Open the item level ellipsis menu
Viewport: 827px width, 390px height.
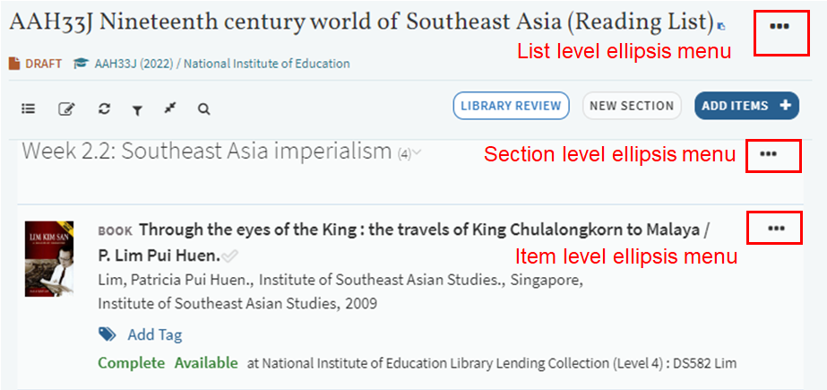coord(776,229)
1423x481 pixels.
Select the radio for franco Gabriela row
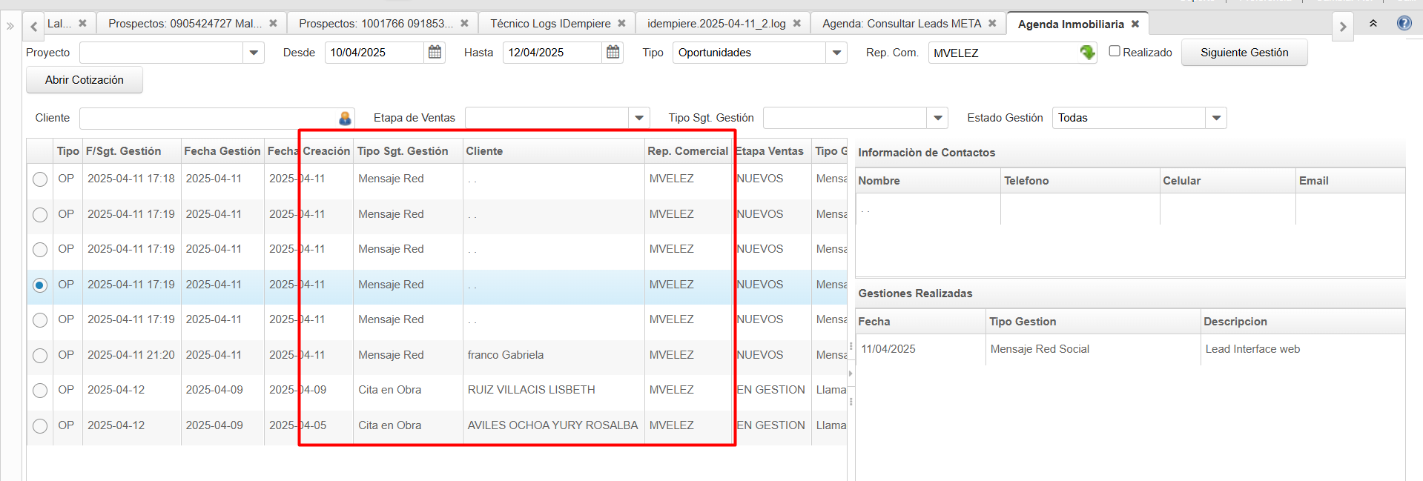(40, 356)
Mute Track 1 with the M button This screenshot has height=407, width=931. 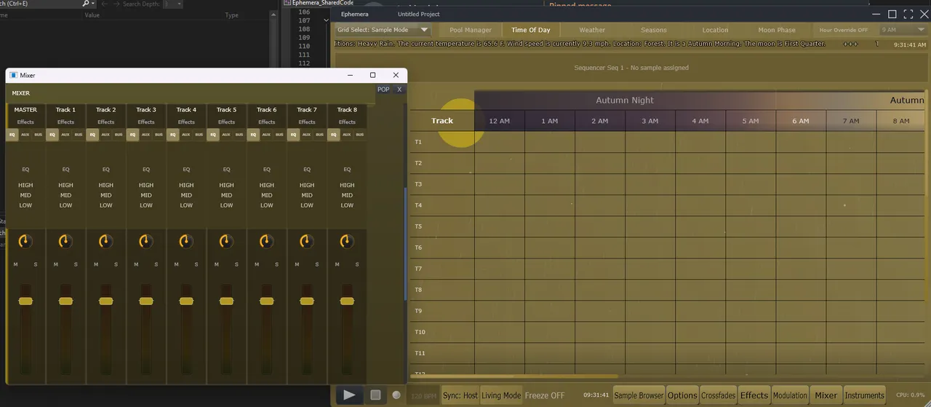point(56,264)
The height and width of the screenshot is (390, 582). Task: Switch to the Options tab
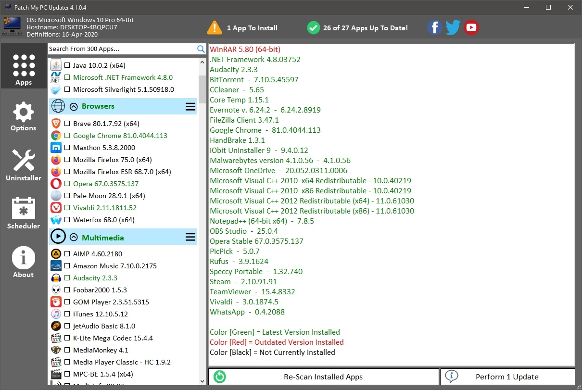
○ ○ ○ ○ ○
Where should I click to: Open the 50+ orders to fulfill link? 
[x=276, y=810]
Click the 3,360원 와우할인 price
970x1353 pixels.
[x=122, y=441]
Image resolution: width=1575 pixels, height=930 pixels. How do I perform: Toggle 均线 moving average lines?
○ ○ ○ ○ ○
TASK ITEM: Where the listing above has a line with "Where should I", start there, and output every line exactly through the line with "Image resolution: width=1575", which is also included.

EXPECTED ANSWER:
Where should I click to: Open the 50+ orders to fulfill link? 
[x=276, y=810]
Click the 3,360원 와우할인 price
970x1353 pixels.
[x=122, y=441]
Image resolution: width=1575 pixels, height=930 pixels. How do I perform: Toggle 均线 moving average lines?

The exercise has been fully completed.